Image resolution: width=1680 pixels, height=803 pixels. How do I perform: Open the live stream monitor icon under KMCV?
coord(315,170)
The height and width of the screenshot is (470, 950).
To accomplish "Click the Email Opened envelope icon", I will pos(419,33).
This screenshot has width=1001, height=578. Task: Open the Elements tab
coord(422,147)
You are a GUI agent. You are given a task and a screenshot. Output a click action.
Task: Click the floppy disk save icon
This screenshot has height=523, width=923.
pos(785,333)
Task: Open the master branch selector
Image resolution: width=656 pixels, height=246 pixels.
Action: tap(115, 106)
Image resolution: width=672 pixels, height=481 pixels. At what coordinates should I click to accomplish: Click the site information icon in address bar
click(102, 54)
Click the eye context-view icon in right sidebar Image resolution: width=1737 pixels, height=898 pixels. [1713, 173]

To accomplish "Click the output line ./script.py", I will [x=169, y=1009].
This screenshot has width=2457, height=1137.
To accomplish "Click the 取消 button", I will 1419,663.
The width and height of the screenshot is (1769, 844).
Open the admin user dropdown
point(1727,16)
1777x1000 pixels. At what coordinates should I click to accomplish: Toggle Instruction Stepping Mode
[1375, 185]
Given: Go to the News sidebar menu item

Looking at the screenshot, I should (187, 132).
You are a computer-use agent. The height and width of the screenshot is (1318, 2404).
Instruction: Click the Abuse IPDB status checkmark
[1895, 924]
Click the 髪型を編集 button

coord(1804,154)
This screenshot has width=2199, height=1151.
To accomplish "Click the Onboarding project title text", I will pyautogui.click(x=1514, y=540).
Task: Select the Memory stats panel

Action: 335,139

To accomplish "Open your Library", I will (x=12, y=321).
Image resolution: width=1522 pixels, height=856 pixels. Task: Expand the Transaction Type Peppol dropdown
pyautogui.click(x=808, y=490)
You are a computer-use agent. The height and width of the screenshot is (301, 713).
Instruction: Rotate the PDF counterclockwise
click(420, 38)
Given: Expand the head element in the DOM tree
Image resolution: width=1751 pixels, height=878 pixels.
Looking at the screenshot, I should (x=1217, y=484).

Your objective ->
Each record needs to be given again exactly.

Your response ->
Image resolution: width=1680 pixels, height=803 pixels. How do I perform: Open the live stream monitor icon under KMCV?
coord(315,170)
The height and width of the screenshot is (470, 950).
To accomplish "Click the Email Opened envelope icon", I will pos(419,33).
This screenshot has width=1001, height=578. Task: Open the Elements tab
coord(422,147)
You are a GUI agent. You are given a task and a screenshot. Output a click action.
Task: Click the floppy disk save icon
This screenshot has height=523, width=923.
pos(785,333)
Task: Open the master branch selector
Image resolution: width=656 pixels, height=246 pixels.
Action: tap(115, 106)
Image resolution: width=672 pixels, height=481 pixels. At what coordinates should I click to accomplish: Click the site information icon in address bar
click(102, 54)
Click the eye context-view icon in right sidebar Image resolution: width=1737 pixels, height=898 pixels. [1713, 173]

To accomplish "Click the output line ./script.py", I will [x=169, y=1009].
This screenshot has width=2457, height=1137.
To accomplish "Click the 取消 button", I will 1419,663.
The width and height of the screenshot is (1769, 844).
Open the admin user dropdown
point(1727,16)
1777x1000 pixels. At what coordinates should I click to accomplish: Toggle Instruction Stepping Mode
[1375, 185]
Given: Go to the News sidebar menu item

Looking at the screenshot, I should (187, 132).
You are a computer-use agent. The height and width of the screenshot is (1318, 2404).
Instruction: Click the Abuse IPDB status checkmark
[1895, 924]
Click the 髪型を編集 button

coord(1804,154)
This screenshot has width=2199, height=1151.
To accomplish "Click the Onboarding project title text", I will pyautogui.click(x=1514, y=540).
Task: Select the Memory stats panel

Action: 335,139

To accomplish "Open your Library", I will (x=12, y=321).
Image resolution: width=1522 pixels, height=856 pixels. Task: Expand the Transaction Type Peppol dropdown
pyautogui.click(x=808, y=490)
You are a computer-use agent. The height and width of the screenshot is (301, 713).
Instruction: Rotate the PDF counterclockwise
click(420, 38)
Given: Expand the head element in the DOM tree
Image resolution: width=1751 pixels, height=878 pixels.
Looking at the screenshot, I should (x=1217, y=484).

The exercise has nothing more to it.